The assets, liabilities and results of all subsidiaries are fully consolidated into the financial statements of the Group from the date on which control is obtained by the Group. The consolidation of a subsidiary is discontinued from the date that control ceases. Intercompany transactions, balances and unrealized gains or losses on transactions between group entities are fully eliminated on consolidation. Accounting policies of subsidiaries have been changed and adjustments made where necessary to ensure uniformity of the accounting policies adopted by the Group.
Equity interests in a subsidiary not attributable, directly or indirectly, to the Group are presented as “noncontrolling interests”. The Group initially recognizes non-controlling interests that are present ownership interests in subsidiaries and are entitled to a proportionate share of the subsidiary’s net assets on liquidation at either fair value or at the non-controlling interests’ proportionate share of the subsidiary’s net assets. Subsequent to initial recognition, non-controlling interests are attributed their share of profit or loss and each component of other comprehensive income. Non-controlling interests are shown separately within the equity section of the statement of financial position and statement of comprehensive income.
Business combinations
Business combinations occur where an acquirer obtains control over one or more businesses.
A business combination is accounted for by applying the acquisition method, unless it is a combination involving entities or businesses under common control. The business combination will be accounted for from the date that control is attained, whereby the fair value of the identifiable assets acquired and liabilities (including contingent liabilities) assumed is recognised (subject to certain limited exemptions).
When measuring the consideration transferred in the business combination, any asset or liability resulting from a contingent consideration arrangement is also included. Subsequent to initial recognition, contingent consideration classified as equity is not remeasured and its subsequent settlement is accounted for within equity.

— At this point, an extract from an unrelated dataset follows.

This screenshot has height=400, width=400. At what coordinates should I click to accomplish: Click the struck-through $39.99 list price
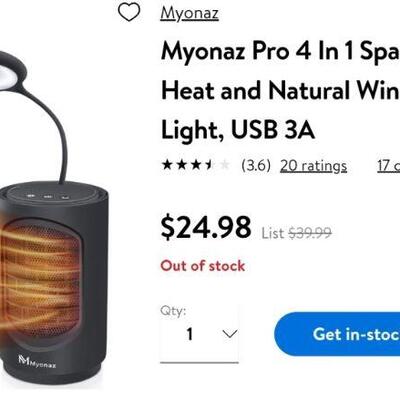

Contingent consideration classified as an asset or liability is remeasured in each reporting period to fair value, recognizing any change to fair value in profit or loss, unless the change in value can be identified as existing at acquisition date.
All transaction costs incurred in relation to business combinations, other than those associated with the issue of a financial instrument, are recognised as expenses in profit or loss when incurred.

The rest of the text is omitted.